As for Billy Hamilton, well, that's a case that I fear is far more cut and dry than that of Bruce. Jay's a player with thousands of PAs of something different than what we've seen of late, and at just 28 years old, there's ample reason to believe he'll turn things around at the plate at least to the extent the increased shifting he sees will allow. With Billy, something just doesn't seem to be there, and he's looked as confused as us each time he takes the batter's box.

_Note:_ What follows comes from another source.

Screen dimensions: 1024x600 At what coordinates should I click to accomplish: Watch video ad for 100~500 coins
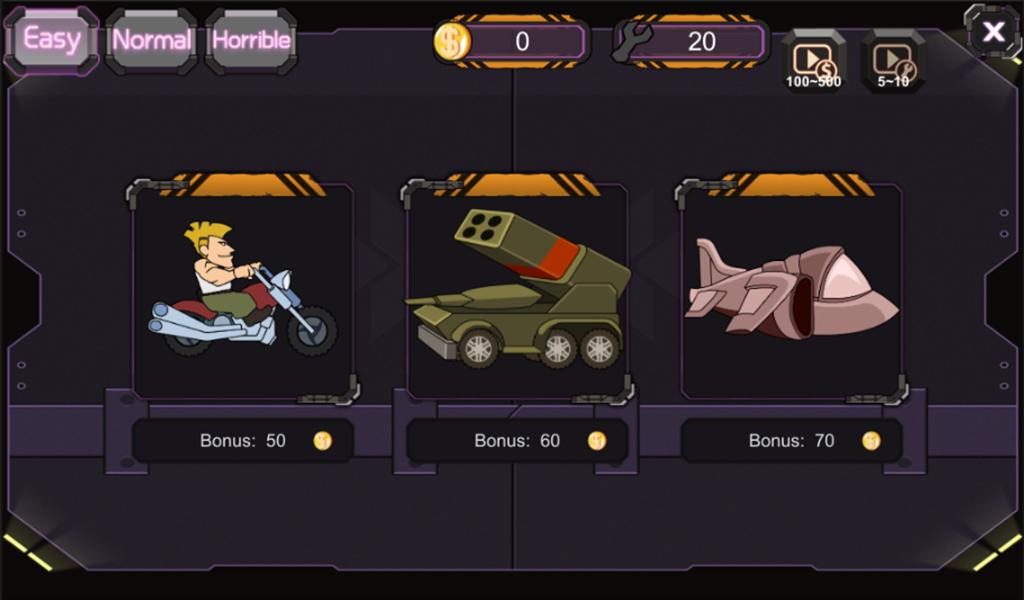point(814,61)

Billy owns one of the lowest hard-hit ball percentages in all of baseball (just 18.2%), which gives me at least a slight bit of reason to think his .232 BABIP is only slightly suppressed as opposed to being supremely suppressed given his otherworldly speed. He's 0 for 8 on bunt attempts this season after having gone 17 for 54 in 2014, and his .179/.258/.262 line while hitting lefty (the side he didn't hit from until after being drafted and asked to switch hit) has looked increasingly lost. Billy has just 6 extra base hits on the season, and more and more it's looking like the 2nd half of his 2014 season is more the rule than the exception. As a result, the .176/.231/.265 line the Reds have had from the leadoff spot in the order ranks them dead last in the NL in both OPS and OBP (and 29th in MLB in both by a hair), and they rank dead last in SLG from that spot in the order. The .550 OPS they've received from CF is also the worst in the majors among team CF, as is the .253 OBP from that position.
I'm not on board with Mo's suggestion of sending one, or both, back to Louisville to work on things, but I do agree there needs to be a shake up in the lineup. Billy has no business hitting leadoff until he shows he can right the ship, and while there aren't a ton of other in-house candidates to fill that void thanks to the team's free-swinging tendencies, I'll go on record right now in suggesting that I'd like to see Jay Bruce get a shot in that spot in the order while he's walking the way he is. Something along the lines of this:
Cueto 4-eva P
Just for a blip. Just to see how it feels. Just to see if a slight change in thought process is enough to get a few hitters going.
Elsewhere, the Louisville Bats announced that May 23rd will be Superhero Night at Slugger Field, and the uniforms they'll be wearing that night should pretty much be the ones they wear every single night. In fact, put some dang pointy ears on the batting helmets and make them wear capes, too.
In scarier minor league news, the Carolina Mudcats bus wrecked and flipped in the wee hours of this morning, but fortunately there were only a few injuries, and none of them seem to be severe. The latest edition of the Mudcats are the the Carolina League A+ affiliate of the team with whom the Reds are currently entangled - the Atlanta Braves - but from 2009-2011 a separate iteration of the Mudcats played as the Reds' own AA affiliate in the Southern League. The team was en route to Myrtle Beach, SC for a series set to begin today. Scary, scary stuff.
In Reds-land, Tucker Barnhart claimed responsibility for the 103 mph Aroldis Chapman pitch getting past him and to the wall in the 9th inning last night, a pitch that misseed its target scored as a wild pitch that Tucker obviously feels was a passed ball. Tucker seems very much like the kind of player to step up and take blame, and since the game-winning run scored on the play, I'm sure he's pretty torn up about it. It's a tough way to have a game slip out of hand, for sure, but there were plenty of other things that went on last night that cost the Reds just as much as that pitch.
Finally, Pete Rose debuted as a Fox Sports baseball analyst yesterday. I didn't watch. I'm probably not going to watch. Dave Clark of the Cincinnati Enquirer has a pretty comprehensive rundown of what Pete had to say, though, so if you're interested in watching the first step of the inevitable high-speed collision of a hype machine and a runaway train, have at it.